Hi! I am currently adding bioconda/bioconda-recipes#25501 with variants for MPI (nompi
, mpich
and openmpi
). Variants without MPI and MPICH build (and test) fine, but OpenMPI had issues testing:
Error:
10:08:36 BIOCONDA INFO (ERR) [Nov 24 10:08:36] SERR --------------------------------------------------------------------------
10:08:36 BIOCONDA INFO (ERR) [Nov 24 10:08:36] SERR The value of the MCA parameter "plm_rsh_agent" was set to a path
10:08:36 BIOCONDA INFO (ERR) [Nov 24 10:08:36] SERR that could not be found:
10:08:36 BIOCONDA INFO (ERR) [Nov 24 10:08:36] SERR
10:08:36 BIOCONDA INFO (ERR) [Nov 24 10:08:36] SERR plm_rsh_agent: ssh : rsh
10:08:36 BIOCONDA INFO (ERR) [Nov 24 10:08:36] SERR
10:08:36 BIOCONDA INFO (ERR) [Nov 24 10:08:36] SERR Please either unset the parameter, or check that the path is correct
10:08:36 BIOCONDA INFO (ERR) [Nov 24 10:08:36] SERR --------------------------------------------------------------------------
10:08:36 BIOCONDA INFO (ERR) [Nov 24 10:08:36] SERR [8c540ddec9fa:00012] [[INVALID],INVALID] FORCE-TERMINATE AT Not found:-13 - error plm_rsh_component.c(335)

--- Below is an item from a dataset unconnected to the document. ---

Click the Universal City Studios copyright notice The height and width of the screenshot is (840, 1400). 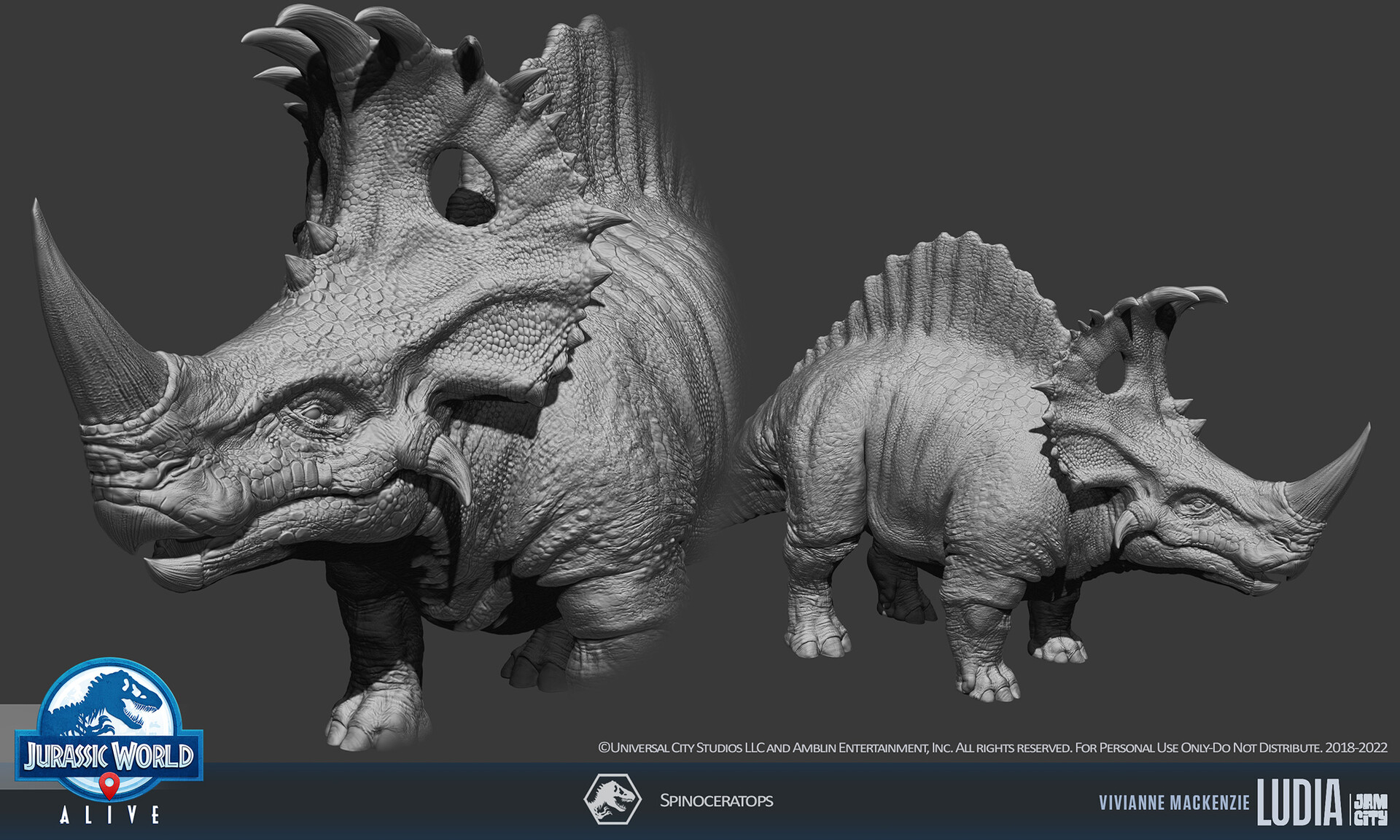992,748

10:08:36 BIOCONDA INFO (ERR) [Nov 24 10:08:36] SERR [8c540ddec9fa:00010] [[INVALID],INVALID] ORTE_ERROR_LOG: Unable to start a daemon on the local node in file ess_singleton_module.c at line 716
10:08:36 BIOCONDA INFO (ERR) [Nov 24 10:08:36] SERR [8c540ddec9fa:00010] [[INVALID],INVALID] ORTE_ERROR_LOG: Unable to start a daemon on the local node in file ess_singleton_module.c at line 172
10:08:36 BIOCONDA INFO (ERR) [Nov 24 10:08:36] SERR --------------------------------------------------------------------------
I'm not sure if this is on my end, but it looks like it may not be. Could it be a config issue in the build environment?